__TRY IT__. Would you please write out each entry that follows, exactly as written?

__MATERIAL FOR THIS EXERCISE__.
- Opening Delimiter -

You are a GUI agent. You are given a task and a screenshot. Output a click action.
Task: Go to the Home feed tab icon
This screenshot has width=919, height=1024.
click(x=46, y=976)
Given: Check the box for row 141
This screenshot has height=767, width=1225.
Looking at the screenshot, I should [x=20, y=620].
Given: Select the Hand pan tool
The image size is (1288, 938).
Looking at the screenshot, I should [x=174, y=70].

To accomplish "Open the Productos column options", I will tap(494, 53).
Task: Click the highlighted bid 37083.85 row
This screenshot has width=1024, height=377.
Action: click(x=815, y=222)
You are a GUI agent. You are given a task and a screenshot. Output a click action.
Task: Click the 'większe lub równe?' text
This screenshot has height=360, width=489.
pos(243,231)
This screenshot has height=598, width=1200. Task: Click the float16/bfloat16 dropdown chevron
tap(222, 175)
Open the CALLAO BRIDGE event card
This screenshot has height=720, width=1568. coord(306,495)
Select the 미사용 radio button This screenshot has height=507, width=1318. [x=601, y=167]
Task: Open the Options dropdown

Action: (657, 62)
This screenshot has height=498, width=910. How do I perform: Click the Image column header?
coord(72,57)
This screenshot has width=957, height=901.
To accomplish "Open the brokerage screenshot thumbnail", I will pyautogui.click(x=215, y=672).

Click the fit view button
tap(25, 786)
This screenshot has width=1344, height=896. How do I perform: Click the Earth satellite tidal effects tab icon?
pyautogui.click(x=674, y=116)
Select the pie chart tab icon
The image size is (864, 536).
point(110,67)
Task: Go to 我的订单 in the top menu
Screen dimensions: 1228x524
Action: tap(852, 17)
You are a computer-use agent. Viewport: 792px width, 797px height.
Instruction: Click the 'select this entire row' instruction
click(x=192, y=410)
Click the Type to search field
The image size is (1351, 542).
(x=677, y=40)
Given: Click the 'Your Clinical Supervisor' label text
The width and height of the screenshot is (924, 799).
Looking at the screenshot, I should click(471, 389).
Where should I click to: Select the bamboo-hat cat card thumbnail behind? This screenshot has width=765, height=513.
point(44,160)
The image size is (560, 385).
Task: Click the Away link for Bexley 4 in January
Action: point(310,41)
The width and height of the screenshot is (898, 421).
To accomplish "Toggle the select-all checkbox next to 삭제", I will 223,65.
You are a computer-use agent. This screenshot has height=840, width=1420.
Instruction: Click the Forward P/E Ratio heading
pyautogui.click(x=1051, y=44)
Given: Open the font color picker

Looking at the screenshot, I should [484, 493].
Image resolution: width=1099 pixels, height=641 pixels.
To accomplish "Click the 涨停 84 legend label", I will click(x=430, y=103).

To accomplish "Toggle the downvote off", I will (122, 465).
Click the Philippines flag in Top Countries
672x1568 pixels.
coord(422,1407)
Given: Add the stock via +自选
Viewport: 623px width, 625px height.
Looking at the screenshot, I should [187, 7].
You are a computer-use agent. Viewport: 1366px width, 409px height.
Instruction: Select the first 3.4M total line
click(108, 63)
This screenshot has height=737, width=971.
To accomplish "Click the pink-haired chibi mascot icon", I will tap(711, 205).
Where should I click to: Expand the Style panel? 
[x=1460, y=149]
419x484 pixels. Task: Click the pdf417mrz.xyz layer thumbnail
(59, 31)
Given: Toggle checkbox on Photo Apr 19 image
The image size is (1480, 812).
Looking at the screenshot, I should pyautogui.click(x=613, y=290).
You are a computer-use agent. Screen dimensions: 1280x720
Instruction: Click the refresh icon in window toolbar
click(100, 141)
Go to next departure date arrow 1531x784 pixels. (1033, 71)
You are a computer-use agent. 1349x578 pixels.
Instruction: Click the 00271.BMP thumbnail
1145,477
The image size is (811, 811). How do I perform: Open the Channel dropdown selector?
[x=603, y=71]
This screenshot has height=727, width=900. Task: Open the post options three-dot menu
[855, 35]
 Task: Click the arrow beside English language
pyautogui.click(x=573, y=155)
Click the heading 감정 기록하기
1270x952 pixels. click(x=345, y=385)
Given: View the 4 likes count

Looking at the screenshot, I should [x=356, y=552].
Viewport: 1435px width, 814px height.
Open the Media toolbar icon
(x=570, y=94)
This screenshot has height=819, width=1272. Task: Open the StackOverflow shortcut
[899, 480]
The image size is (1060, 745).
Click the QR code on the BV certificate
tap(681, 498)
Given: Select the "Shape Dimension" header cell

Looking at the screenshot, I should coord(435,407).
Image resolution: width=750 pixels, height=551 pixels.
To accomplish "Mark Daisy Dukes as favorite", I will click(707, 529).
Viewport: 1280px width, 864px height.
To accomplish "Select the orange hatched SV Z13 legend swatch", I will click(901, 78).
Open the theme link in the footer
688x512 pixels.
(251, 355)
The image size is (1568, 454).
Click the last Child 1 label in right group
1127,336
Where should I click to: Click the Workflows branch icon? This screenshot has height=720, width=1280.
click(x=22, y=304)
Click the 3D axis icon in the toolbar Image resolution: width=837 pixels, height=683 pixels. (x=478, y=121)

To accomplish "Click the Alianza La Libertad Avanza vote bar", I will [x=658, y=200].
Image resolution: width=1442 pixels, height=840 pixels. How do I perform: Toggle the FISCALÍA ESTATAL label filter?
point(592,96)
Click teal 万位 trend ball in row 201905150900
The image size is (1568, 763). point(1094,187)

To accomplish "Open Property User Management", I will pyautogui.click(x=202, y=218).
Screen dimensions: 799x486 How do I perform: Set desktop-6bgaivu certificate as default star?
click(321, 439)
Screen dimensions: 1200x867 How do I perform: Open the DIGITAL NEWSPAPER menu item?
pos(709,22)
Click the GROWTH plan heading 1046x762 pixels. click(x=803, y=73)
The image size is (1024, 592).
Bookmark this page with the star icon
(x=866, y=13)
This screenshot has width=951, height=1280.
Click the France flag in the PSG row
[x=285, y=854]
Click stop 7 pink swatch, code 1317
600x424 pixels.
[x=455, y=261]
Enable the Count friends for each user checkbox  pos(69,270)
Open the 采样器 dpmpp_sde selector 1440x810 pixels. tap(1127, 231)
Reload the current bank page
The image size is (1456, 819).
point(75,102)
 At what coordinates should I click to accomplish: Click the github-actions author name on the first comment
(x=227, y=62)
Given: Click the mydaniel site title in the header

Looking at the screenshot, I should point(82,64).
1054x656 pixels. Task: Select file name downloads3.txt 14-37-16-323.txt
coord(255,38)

- Closing Delimiter -

__RESULT__.
You are a GUI agent. You are given a task and a screenshot. Output a click action.
Task: Go to the Home feed tab icon
This screenshot has width=919, height=1024.
click(x=46, y=976)
Given: Check the box for row 141
This screenshot has height=767, width=1225.
Looking at the screenshot, I should [x=20, y=620].
Given: Select the Hand pan tool
The image size is (1288, 938).
Looking at the screenshot, I should [x=174, y=70].

To accomplish "Open the Productos column options", I will tap(494, 53).
Task: Click the highlighted bid 37083.85 row
This screenshot has width=1024, height=377.
Action: click(x=815, y=222)
You are a GUI agent. You are given a task and a screenshot. Output a click action.
Task: Click the 'większe lub równe?' text
This screenshot has height=360, width=489.
pos(243,231)
This screenshot has height=598, width=1200. Task: Click the float16/bfloat16 dropdown chevron
tap(222, 175)
Open the CALLAO BRIDGE event card
This screenshot has height=720, width=1568. coord(306,495)
Select the 미사용 radio button This screenshot has height=507, width=1318. [x=601, y=167]
Task: Open the Options dropdown

Action: (657, 62)
This screenshot has height=498, width=910. How do I perform: Click the Image column header?
coord(72,57)
This screenshot has width=957, height=901.
To accomplish "Open the brokerage screenshot thumbnail", I will pyautogui.click(x=215, y=672).

Click the fit view button
tap(25, 786)
This screenshot has width=1344, height=896. How do I perform: Click the Earth satellite tidal effects tab icon?
pyautogui.click(x=674, y=116)
Select the pie chart tab icon
The image size is (864, 536).
point(110,67)
Task: Go to 我的订单 in the top menu
Screen dimensions: 1228x524
Action: tap(852, 17)
You are a computer-use agent. Viewport: 792px width, 797px height.
Instruction: Click the 'select this entire row' instruction
click(x=192, y=410)
Click the Type to search field
The image size is (1351, 542).
(x=677, y=40)
Given: Click the 'Your Clinical Supervisor' label text
The width and height of the screenshot is (924, 799).
Looking at the screenshot, I should click(471, 389).
Where should I click to: Select the bamboo-hat cat card thumbnail behind? This screenshot has width=765, height=513.
point(44,160)
The image size is (560, 385).
Task: Click the Away link for Bexley 4 in January
Action: point(310,41)
The width and height of the screenshot is (898, 421).
To accomplish "Toggle the select-all checkbox next to 삭제", I will 223,65.
You are a computer-use agent. This screenshot has height=840, width=1420.
Instruction: Click the Forward P/E Ratio heading
pyautogui.click(x=1051, y=44)
Given: Open the font color picker

Looking at the screenshot, I should [484, 493].
Image resolution: width=1099 pixels, height=641 pixels.
To accomplish "Click the 涨停 84 legend label", I will click(x=430, y=103).

To accomplish "Toggle the downvote off", I will (122, 465).
Click the Philippines flag in Top Countries
672x1568 pixels.
coord(422,1407)
Given: Add the stock via +自选
Viewport: 623px width, 625px height.
Looking at the screenshot, I should [187, 7].
You are a computer-use agent. Viewport: 1366px width, 409px height.
Instruction: Select the first 3.4M total line
click(108, 63)
This screenshot has height=737, width=971.
To accomplish "Click the pink-haired chibi mascot icon", I will tap(711, 205).
Where should I click to: Expand the Style panel? 
[x=1460, y=149]
419x484 pixels. Task: Click the pdf417mrz.xyz layer thumbnail
(59, 31)
Given: Toggle checkbox on Photo Apr 19 image
The image size is (1480, 812).
Looking at the screenshot, I should pyautogui.click(x=613, y=290).
You are a computer-use agent. Screen dimensions: 1280x720
Instruction: Click the refresh icon in window toolbar
click(100, 141)
Go to next departure date arrow 1531x784 pixels. (1033, 71)
You are a computer-use agent. 1349x578 pixels.
Instruction: Click the 00271.BMP thumbnail
1145,477
The image size is (811, 811). How do I perform: Open the Channel dropdown selector?
[x=603, y=71]
This screenshot has height=727, width=900. Task: Open the post options three-dot menu
[855, 35]
 Task: Click the arrow beside English language
pyautogui.click(x=573, y=155)
Click the heading 감정 기록하기
1270x952 pixels. click(x=345, y=385)
Given: View the 4 likes count

Looking at the screenshot, I should [x=356, y=552].
Viewport: 1435px width, 814px height.
Open the Media toolbar icon
(x=570, y=94)
This screenshot has height=819, width=1272. Task: Open the StackOverflow shortcut
[899, 480]
The image size is (1060, 745).
Click the QR code on the BV certificate
tap(681, 498)
Given: Select the "Shape Dimension" header cell

Looking at the screenshot, I should coord(435,407).
Image resolution: width=750 pixels, height=551 pixels.
To accomplish "Mark Daisy Dukes as favorite", I will click(707, 529).
Viewport: 1280px width, 864px height.
To accomplish "Select the orange hatched SV Z13 legend swatch", I will click(901, 78).
Open the theme link in the footer
688x512 pixels.
(251, 355)
The image size is (1568, 454).
Click the last Child 1 label in right group
1127,336
Where should I click to: Click the Workflows branch icon? This screenshot has height=720, width=1280.
click(x=22, y=304)
Click the 3D axis icon in the toolbar Image resolution: width=837 pixels, height=683 pixels. (x=478, y=121)

To accomplish "Click the Alianza La Libertad Avanza vote bar", I will [x=658, y=200].
Image resolution: width=1442 pixels, height=840 pixels. How do I perform: Toggle the FISCALÍA ESTATAL label filter?
point(592,96)
Click teal 万位 trend ball in row 201905150900
The image size is (1568, 763). point(1094,187)

To accomplish "Open Property User Management", I will pyautogui.click(x=202, y=218).
Screen dimensions: 799x486 How do I perform: Set desktop-6bgaivu certificate as default star?
click(321, 439)
Screen dimensions: 1200x867 How do I perform: Open the DIGITAL NEWSPAPER menu item?
pos(709,22)
Click the GROWTH plan heading 1046x762 pixels. click(x=803, y=73)
The image size is (1024, 592).
Bookmark this page with the star icon
(x=866, y=13)
This screenshot has width=951, height=1280.
Click the France flag in the PSG row
[x=285, y=854]
Click stop 7 pink swatch, code 1317
600x424 pixels.
[x=455, y=261]
Enable the Count friends for each user checkbox  pos(69,270)
Open the 采样器 dpmpp_sde selector 1440x810 pixels. tap(1127, 231)
Reload the current bank page
The image size is (1456, 819).
point(75,102)
 At what coordinates should I click to accomplish: Click the github-actions author name on the first comment
(x=227, y=62)
Given: Click the mydaniel site title in the header

Looking at the screenshot, I should point(82,64).
1054x656 pixels. Task: Select file name downloads3.txt 14-37-16-323.txt
coord(255,38)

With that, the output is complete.